:: Task inputs ::

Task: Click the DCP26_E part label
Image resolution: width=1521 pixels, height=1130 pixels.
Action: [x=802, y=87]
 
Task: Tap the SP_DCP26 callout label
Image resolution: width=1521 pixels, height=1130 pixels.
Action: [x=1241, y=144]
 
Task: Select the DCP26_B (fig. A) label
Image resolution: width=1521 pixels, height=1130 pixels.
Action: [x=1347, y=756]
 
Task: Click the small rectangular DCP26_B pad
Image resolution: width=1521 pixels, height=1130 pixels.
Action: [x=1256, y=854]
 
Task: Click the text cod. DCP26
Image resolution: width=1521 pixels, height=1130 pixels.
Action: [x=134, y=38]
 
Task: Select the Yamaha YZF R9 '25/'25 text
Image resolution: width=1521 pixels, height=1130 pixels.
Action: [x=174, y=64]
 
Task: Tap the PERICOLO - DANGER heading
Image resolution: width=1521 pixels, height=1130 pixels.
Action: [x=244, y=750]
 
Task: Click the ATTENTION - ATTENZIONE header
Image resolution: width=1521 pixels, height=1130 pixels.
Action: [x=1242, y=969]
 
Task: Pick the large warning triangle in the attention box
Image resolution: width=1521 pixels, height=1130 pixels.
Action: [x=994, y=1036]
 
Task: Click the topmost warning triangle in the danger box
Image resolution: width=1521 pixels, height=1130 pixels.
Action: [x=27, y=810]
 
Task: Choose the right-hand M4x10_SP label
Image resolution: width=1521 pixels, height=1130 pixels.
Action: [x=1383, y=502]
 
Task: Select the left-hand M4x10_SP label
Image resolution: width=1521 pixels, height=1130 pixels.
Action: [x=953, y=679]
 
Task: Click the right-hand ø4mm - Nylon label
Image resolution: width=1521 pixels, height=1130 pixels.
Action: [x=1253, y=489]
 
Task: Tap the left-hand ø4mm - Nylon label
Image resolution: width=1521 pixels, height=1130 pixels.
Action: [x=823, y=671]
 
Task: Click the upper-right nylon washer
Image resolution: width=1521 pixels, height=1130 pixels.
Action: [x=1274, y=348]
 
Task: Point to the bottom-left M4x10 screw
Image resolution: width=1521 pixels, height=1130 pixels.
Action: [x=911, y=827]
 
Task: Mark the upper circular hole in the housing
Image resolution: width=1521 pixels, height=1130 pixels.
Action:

:::

Work to be completed >> Rescale the data from its start through the line holding "Action: [x=1256, y=854]", inclusive, and write out every line again, requests included. Multiply only the x and y coordinates in the answers by 2.6, and round them to whole numbers with halves rounded up.

The solution >>
Task: Click the DCP26_E part label
Image resolution: width=1521 pixels, height=1130 pixels.
Action: [x=2085, y=226]
 
Task: Tap the SP_DCP26 callout label
Image resolution: width=1521 pixels, height=1130 pixels.
Action: [x=3227, y=374]
 
Task: Select the DCP26_B (fig. A) label
Image resolution: width=1521 pixels, height=1130 pixels.
Action: [x=3502, y=1966]
 
Task: Click the small rectangular DCP26_B pad
Image resolution: width=1521 pixels, height=1130 pixels.
Action: [x=3266, y=2220]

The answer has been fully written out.